_Given task_:
Retype the records below exactly as they appear, from the line with "Tap the orange capacitor on the ESP32 board" to the line with "This screenshot has width=779, height=611. tap(448, 156)", both included.

_Data shown_:

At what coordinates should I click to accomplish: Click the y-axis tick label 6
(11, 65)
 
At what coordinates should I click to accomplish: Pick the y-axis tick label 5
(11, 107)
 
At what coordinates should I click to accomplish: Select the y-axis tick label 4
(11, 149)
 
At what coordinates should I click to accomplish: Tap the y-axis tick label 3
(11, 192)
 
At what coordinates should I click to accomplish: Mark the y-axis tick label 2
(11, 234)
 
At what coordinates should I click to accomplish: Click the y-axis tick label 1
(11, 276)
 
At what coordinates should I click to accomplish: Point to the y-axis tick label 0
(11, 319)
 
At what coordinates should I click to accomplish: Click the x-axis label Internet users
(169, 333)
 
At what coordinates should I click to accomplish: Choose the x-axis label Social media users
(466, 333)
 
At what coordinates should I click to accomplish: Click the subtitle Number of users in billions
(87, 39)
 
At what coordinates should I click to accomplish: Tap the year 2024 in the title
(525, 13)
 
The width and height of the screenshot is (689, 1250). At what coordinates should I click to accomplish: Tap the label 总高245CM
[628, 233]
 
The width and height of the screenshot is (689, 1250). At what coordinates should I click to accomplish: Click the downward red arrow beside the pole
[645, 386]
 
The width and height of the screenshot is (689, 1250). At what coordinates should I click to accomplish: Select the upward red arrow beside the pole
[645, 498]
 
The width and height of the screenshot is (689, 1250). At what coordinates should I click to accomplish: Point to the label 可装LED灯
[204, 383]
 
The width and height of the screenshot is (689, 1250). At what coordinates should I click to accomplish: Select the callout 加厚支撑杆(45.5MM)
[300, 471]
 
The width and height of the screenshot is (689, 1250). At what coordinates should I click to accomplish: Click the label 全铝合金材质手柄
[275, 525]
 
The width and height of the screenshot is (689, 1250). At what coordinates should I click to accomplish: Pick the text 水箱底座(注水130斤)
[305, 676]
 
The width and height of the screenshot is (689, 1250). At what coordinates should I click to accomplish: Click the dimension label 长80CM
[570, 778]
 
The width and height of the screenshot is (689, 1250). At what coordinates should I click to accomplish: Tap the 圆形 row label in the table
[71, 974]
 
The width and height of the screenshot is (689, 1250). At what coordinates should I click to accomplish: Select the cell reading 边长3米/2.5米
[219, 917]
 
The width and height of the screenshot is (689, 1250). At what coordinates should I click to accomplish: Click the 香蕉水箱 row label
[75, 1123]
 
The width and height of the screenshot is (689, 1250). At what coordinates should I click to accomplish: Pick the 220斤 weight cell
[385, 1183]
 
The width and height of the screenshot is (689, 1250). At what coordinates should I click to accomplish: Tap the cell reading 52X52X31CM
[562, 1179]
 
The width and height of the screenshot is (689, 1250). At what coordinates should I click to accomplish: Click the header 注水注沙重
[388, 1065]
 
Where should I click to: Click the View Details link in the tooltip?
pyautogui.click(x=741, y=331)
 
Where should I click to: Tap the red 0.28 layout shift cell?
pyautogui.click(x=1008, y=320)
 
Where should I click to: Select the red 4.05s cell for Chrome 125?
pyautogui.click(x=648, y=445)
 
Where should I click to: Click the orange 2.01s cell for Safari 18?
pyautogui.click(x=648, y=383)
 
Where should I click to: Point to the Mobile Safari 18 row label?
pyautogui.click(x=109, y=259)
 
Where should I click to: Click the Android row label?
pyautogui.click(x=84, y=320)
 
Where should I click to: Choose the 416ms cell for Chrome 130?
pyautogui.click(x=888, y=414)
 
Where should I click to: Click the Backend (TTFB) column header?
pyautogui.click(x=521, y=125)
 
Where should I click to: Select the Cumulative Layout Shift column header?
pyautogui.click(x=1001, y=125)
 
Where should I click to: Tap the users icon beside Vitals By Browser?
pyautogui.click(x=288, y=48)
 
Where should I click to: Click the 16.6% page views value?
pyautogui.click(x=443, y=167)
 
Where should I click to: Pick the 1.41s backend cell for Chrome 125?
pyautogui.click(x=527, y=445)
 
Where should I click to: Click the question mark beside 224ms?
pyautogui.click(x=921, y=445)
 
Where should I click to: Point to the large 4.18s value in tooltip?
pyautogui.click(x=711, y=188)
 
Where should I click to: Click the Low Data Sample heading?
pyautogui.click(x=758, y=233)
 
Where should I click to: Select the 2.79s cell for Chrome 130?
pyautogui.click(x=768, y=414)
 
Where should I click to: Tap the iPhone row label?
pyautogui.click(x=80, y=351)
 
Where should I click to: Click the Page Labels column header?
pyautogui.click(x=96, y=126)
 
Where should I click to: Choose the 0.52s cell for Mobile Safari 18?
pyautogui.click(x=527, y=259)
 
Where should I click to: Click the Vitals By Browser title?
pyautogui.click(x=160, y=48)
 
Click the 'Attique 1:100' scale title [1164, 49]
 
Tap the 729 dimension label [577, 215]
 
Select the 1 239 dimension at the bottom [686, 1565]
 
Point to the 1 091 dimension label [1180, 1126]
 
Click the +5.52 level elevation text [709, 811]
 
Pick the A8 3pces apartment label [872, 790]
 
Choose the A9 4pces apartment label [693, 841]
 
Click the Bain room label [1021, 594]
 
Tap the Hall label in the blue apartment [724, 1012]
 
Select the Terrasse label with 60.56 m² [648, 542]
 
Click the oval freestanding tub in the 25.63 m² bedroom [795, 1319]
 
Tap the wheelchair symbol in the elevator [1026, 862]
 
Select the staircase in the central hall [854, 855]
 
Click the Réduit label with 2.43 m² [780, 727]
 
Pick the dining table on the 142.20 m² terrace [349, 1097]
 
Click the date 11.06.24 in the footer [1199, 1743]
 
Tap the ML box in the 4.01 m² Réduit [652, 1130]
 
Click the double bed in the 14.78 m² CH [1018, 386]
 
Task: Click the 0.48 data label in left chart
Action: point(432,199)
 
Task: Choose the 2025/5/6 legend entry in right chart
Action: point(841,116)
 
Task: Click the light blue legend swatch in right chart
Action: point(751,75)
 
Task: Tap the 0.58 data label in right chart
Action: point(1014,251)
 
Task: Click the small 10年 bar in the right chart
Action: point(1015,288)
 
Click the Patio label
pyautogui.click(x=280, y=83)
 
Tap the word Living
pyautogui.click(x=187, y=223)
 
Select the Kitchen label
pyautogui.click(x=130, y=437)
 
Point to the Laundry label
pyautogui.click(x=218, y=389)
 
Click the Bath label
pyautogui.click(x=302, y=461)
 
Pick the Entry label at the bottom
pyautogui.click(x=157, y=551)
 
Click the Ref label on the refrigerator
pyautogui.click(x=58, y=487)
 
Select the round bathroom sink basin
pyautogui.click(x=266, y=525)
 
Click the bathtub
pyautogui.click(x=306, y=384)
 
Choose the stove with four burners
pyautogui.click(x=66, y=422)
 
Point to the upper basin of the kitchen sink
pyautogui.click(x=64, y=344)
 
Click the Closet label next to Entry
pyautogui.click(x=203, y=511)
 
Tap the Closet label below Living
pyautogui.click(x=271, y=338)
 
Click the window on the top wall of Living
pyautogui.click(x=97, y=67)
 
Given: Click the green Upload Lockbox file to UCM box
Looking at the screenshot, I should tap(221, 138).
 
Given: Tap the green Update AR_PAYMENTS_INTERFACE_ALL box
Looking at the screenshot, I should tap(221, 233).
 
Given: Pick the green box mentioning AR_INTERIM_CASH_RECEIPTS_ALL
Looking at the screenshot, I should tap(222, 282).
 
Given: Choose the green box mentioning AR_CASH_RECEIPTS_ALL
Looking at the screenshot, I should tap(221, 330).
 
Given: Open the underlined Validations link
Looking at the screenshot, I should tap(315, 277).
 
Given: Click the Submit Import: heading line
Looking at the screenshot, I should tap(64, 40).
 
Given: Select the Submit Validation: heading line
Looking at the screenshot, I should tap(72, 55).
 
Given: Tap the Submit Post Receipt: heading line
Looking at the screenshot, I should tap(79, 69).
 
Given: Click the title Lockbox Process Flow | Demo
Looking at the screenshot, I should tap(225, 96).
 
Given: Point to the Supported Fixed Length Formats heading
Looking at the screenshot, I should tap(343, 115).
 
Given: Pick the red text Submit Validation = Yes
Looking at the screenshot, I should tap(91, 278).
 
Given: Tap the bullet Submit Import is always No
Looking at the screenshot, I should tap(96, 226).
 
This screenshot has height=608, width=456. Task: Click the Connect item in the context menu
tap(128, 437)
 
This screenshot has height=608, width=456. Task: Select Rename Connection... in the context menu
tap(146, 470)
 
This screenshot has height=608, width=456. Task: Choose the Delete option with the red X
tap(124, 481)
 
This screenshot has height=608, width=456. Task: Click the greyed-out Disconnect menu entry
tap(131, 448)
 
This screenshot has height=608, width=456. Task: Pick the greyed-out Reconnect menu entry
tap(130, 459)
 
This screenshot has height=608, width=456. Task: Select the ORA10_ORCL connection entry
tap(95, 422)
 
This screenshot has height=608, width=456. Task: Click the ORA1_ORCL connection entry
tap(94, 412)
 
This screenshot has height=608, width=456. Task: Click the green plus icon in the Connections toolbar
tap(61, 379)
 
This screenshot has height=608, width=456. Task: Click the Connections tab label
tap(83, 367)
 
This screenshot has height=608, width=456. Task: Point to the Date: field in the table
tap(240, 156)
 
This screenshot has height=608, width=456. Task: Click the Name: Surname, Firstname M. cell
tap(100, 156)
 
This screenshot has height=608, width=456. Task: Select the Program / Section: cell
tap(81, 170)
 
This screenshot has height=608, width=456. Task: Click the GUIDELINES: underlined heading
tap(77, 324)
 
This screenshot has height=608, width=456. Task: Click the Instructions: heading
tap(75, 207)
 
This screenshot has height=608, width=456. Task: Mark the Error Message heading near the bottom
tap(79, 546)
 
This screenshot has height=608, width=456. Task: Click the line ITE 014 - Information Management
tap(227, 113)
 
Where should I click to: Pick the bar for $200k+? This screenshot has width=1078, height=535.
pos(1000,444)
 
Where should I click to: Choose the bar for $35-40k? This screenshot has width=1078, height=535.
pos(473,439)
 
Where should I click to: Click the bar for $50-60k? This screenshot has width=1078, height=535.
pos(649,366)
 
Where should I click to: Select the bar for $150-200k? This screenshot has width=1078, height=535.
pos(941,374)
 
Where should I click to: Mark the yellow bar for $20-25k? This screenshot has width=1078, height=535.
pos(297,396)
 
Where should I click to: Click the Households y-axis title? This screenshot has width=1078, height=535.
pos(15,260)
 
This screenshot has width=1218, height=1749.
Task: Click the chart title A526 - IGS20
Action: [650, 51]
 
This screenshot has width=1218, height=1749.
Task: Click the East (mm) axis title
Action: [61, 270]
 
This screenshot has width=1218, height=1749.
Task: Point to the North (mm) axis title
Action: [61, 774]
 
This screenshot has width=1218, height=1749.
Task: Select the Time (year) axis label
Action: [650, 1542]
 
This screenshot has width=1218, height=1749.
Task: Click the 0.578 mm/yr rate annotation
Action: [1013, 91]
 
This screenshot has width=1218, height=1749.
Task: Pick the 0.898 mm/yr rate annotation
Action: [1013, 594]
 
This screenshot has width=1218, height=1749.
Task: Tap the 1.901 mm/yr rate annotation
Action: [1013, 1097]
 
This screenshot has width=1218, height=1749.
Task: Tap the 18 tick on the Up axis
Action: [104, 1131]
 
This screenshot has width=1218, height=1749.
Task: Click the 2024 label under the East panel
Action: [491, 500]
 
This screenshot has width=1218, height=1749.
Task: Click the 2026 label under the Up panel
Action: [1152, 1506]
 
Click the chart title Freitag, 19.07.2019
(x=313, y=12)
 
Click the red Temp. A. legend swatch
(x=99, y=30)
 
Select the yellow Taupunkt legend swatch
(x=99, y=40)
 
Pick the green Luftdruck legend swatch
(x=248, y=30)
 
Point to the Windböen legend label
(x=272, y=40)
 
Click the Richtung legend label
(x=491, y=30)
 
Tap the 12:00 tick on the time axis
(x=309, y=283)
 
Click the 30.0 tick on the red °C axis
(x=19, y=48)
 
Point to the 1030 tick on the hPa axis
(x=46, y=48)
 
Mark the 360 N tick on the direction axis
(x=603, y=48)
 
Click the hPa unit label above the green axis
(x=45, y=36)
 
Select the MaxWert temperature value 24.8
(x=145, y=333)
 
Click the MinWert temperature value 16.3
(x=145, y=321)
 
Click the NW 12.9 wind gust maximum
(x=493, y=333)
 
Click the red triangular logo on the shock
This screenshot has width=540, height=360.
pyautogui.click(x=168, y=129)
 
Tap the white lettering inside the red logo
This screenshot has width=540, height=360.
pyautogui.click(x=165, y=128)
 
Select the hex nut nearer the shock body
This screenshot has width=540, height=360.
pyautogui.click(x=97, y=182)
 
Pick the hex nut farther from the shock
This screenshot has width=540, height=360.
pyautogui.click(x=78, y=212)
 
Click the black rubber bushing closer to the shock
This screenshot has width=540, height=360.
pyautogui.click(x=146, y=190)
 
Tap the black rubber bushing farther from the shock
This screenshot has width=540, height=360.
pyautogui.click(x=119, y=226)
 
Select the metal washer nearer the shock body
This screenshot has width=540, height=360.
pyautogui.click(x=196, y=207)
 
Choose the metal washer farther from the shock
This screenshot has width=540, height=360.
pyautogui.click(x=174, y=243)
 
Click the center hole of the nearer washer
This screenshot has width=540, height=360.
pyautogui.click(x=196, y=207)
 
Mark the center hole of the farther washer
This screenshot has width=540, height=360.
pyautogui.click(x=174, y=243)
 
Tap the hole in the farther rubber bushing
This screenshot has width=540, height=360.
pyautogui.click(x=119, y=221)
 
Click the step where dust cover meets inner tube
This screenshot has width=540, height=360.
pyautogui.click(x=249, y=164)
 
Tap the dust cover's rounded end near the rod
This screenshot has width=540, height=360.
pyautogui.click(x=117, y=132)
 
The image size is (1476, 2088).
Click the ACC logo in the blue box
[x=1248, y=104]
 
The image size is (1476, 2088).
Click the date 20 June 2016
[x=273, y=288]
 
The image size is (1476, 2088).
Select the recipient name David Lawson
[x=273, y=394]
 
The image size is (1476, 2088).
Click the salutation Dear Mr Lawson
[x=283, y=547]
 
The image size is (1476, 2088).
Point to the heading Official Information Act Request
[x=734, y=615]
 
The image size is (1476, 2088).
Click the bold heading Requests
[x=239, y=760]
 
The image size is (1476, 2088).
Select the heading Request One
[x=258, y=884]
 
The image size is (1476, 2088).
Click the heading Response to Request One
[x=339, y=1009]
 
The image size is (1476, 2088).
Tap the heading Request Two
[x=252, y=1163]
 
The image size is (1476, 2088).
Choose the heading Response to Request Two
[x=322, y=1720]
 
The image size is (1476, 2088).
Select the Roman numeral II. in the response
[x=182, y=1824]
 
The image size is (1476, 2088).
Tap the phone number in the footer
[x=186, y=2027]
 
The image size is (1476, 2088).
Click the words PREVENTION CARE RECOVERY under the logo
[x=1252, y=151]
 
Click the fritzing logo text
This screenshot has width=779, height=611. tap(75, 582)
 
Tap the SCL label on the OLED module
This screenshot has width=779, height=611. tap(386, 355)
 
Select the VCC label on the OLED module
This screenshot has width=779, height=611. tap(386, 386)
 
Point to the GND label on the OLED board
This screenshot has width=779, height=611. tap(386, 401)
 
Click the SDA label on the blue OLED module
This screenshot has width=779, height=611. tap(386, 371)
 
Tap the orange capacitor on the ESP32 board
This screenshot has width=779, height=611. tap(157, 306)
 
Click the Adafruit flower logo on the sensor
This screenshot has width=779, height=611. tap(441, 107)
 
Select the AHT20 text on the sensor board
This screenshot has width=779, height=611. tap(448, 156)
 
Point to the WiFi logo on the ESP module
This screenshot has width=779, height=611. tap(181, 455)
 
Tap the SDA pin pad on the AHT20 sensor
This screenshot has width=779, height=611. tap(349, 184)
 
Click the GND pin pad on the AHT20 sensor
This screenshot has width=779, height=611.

_Completed exercise_:
Tap the orange capacitor on the ESP32 board
This screenshot has width=779, height=611. tap(157, 306)
 
Click the Adafruit flower logo on the sensor
This screenshot has width=779, height=611. tap(441, 107)
 
Select the AHT20 text on the sensor board
This screenshot has width=779, height=611. tap(448, 156)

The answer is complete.